Would you repeat each line below precisely as it stands?

Supplied records Start Marker

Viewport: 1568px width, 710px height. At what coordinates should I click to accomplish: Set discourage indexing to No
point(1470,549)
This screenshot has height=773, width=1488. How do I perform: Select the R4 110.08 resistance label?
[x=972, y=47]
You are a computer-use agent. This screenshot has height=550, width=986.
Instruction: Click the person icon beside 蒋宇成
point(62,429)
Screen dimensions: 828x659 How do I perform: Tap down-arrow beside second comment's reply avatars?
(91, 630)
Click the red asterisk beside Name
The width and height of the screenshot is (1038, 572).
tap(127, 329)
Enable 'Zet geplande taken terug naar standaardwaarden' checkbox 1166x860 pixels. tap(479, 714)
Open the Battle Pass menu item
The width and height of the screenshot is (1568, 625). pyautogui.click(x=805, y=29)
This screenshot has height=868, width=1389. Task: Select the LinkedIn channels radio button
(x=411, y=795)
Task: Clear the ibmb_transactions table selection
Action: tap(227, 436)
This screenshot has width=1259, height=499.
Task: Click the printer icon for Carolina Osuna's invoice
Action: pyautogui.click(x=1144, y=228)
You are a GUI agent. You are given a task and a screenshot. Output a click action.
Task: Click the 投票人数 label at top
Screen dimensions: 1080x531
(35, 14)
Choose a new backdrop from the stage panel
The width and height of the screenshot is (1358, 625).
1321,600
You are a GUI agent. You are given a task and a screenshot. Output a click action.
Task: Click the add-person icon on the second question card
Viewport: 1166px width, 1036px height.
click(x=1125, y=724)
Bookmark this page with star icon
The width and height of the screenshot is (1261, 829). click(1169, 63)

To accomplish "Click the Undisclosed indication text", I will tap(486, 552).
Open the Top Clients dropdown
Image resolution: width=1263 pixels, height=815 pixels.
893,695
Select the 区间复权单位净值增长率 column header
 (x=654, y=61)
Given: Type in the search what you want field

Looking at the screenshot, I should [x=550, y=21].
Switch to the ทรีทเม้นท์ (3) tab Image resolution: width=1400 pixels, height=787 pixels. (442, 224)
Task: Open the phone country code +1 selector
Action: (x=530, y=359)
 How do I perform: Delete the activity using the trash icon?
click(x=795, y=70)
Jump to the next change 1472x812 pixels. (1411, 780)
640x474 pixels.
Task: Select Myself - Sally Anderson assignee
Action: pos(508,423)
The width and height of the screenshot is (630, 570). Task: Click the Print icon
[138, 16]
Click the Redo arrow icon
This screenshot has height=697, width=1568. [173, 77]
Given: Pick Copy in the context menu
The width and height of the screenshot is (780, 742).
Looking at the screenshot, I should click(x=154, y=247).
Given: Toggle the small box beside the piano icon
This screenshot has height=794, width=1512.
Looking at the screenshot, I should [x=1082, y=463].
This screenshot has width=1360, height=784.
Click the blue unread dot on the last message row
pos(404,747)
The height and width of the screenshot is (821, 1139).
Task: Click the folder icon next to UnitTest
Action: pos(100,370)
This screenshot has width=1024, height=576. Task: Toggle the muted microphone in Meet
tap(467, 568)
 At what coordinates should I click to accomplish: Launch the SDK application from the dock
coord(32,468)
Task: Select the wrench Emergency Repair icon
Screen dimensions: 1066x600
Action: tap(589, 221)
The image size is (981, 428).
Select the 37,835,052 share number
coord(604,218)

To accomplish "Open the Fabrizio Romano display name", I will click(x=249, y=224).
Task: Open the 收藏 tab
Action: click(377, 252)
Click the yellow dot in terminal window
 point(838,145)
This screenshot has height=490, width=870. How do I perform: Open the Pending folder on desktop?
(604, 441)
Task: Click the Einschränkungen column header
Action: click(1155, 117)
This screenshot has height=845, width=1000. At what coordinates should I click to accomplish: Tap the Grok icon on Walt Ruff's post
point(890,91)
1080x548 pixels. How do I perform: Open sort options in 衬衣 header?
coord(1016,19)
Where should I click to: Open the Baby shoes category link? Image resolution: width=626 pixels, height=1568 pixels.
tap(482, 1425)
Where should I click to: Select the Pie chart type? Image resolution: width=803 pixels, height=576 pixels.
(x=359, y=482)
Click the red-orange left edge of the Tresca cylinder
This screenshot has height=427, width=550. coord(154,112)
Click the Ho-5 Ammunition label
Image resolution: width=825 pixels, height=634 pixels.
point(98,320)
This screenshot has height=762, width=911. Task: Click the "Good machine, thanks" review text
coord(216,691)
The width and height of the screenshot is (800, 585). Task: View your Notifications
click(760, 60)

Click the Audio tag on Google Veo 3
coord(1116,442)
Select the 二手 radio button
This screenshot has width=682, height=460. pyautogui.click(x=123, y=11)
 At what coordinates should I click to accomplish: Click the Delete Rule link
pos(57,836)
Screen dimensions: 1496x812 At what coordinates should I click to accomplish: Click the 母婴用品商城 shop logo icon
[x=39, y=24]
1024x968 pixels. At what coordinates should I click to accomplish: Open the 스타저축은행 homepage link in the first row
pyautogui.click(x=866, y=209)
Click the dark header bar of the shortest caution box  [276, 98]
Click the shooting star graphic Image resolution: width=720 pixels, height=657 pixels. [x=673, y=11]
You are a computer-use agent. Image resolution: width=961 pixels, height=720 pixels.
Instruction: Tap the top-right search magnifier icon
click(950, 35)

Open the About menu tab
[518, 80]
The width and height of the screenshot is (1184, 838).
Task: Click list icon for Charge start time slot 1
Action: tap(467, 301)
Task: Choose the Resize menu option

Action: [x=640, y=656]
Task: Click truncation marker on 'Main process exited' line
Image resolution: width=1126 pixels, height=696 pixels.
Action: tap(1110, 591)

Supplied records End Marker

[Solution to this task]
Viewport: 1568px width, 710px height. At what coordinates should I click to accomplish: Set discourage indexing to No
point(1470,549)
This screenshot has height=773, width=1488. How do I perform: Select the R4 110.08 resistance label?
[x=972, y=47]
You are a computer-use agent. This screenshot has height=550, width=986.
Instruction: Click the person icon beside 蒋宇成
point(62,429)
Screen dimensions: 828x659 How do I perform: Tap down-arrow beside second comment's reply avatars?
(91, 630)
Click the red asterisk beside Name
The width and height of the screenshot is (1038, 572).
tap(127, 329)
Enable 'Zet geplande taken terug naar standaardwaarden' checkbox 1166x860 pixels. tap(479, 714)
Open the Battle Pass menu item
The width and height of the screenshot is (1568, 625). pyautogui.click(x=805, y=29)
This screenshot has height=868, width=1389. Task: Select the LinkedIn channels radio button
(x=411, y=795)
Task: Clear the ibmb_transactions table selection
Action: tap(227, 436)
This screenshot has width=1259, height=499.
Task: Click the printer icon for Carolina Osuna's invoice
Action: pyautogui.click(x=1144, y=228)
You are a GUI agent. You are given a task and a screenshot. Output a click action.
Task: Click the 投票人数 label at top
Screen dimensions: 1080x531
(35, 14)
Choose a new backdrop from the stage panel
The width and height of the screenshot is (1358, 625).
1321,600
You are a GUI agent. You are given a task and a screenshot. Output a click action.
Task: Click the add-person icon on the second question card
Viewport: 1166px width, 1036px height.
click(x=1125, y=724)
Bookmark this page with star icon
The width and height of the screenshot is (1261, 829). click(1169, 63)

To accomplish "Click the Undisclosed indication text", I will tap(486, 552).
Open the Top Clients dropdown
Image resolution: width=1263 pixels, height=815 pixels.
893,695
Select the 区间复权单位净值增长率 column header
 (x=654, y=61)
Given: Type in the search what you want field

Looking at the screenshot, I should [x=550, y=21].
Switch to the ทรีทเม้นท์ (3) tab Image resolution: width=1400 pixels, height=787 pixels. (442, 224)
Task: Open the phone country code +1 selector
Action: (x=530, y=359)
 How do I perform: Delete the activity using the trash icon?
click(x=795, y=70)
Jump to the next change 1472x812 pixels. (1411, 780)
640x474 pixels.
Task: Select Myself - Sally Anderson assignee
Action: pos(508,423)
The width and height of the screenshot is (630, 570). Task: Click the Print icon
[138, 16]
Click the Redo arrow icon
This screenshot has height=697, width=1568. [173, 77]
Given: Pick Copy in the context menu
The width and height of the screenshot is (780, 742).
Looking at the screenshot, I should click(x=154, y=247).
Given: Toggle the small box beside the piano icon
This screenshot has height=794, width=1512.
Looking at the screenshot, I should [x=1082, y=463].
This screenshot has width=1360, height=784.
Click the blue unread dot on the last message row
pos(404,747)
The height and width of the screenshot is (821, 1139).
Task: Click the folder icon next to UnitTest
Action: pos(100,370)
This screenshot has width=1024, height=576. Task: Toggle the muted microphone in Meet
tap(467, 568)
 At what coordinates should I click to accomplish: Launch the SDK application from the dock
coord(32,468)
Task: Select the wrench Emergency Repair icon
Screen dimensions: 1066x600
Action: tap(589, 221)
The image size is (981, 428).
Select the 37,835,052 share number
coord(604,218)

To accomplish "Open the Fabrizio Romano display name", I will click(x=249, y=224).
Task: Open the 收藏 tab
Action: click(377, 252)
Click the yellow dot in terminal window
 point(838,145)
This screenshot has height=490, width=870. How do I perform: Open the Pending folder on desktop?
(604, 441)
Task: Click the Einschränkungen column header
Action: click(1155, 117)
This screenshot has height=845, width=1000. At what coordinates should I click to accomplish: Tap the Grok icon on Walt Ruff's post
point(890,91)
1080x548 pixels. How do I perform: Open sort options in 衬衣 header?
coord(1016,19)
Where should I click to: Open the Baby shoes category link? Image resolution: width=626 pixels, height=1568 pixels.
tap(482, 1425)
Where should I click to: Select the Pie chart type? Image resolution: width=803 pixels, height=576 pixels.
(x=359, y=482)
Click the red-orange left edge of the Tresca cylinder
This screenshot has height=427, width=550. coord(154,112)
Click the Ho-5 Ammunition label
Image resolution: width=825 pixels, height=634 pixels.
point(98,320)
This screenshot has height=762, width=911. Task: Click the "Good machine, thanks" review text
coord(216,691)
The width and height of the screenshot is (800, 585). Task: View your Notifications
click(760, 60)

Click the Audio tag on Google Veo 3
coord(1116,442)
Select the 二手 radio button
This screenshot has width=682, height=460. pyautogui.click(x=123, y=11)
 At what coordinates should I click to accomplish: Click the Delete Rule link
pos(57,836)
Screen dimensions: 1496x812 At what coordinates should I click to accomplish: Click the 母婴用品商城 shop logo icon
[x=39, y=24]
1024x968 pixels. At what coordinates should I click to accomplish: Open the 스타저축은행 homepage link in the first row
pyautogui.click(x=866, y=209)
Click the dark header bar of the shortest caution box  [276, 98]
Click the shooting star graphic Image resolution: width=720 pixels, height=657 pixels. [x=673, y=11]
You are a computer-use agent. Image resolution: width=961 pixels, height=720 pixels.
Instruction: Tap the top-right search magnifier icon
click(950, 35)

Open the About menu tab
[518, 80]
The width and height of the screenshot is (1184, 838).
Task: Click list icon for Charge start time slot 1
Action: tap(467, 301)
Task: Choose the Resize menu option

Action: [x=640, y=656]
Task: Click truncation marker on 'Main process exited' line
Image resolution: width=1126 pixels, height=696 pixels.
Action: tap(1110, 591)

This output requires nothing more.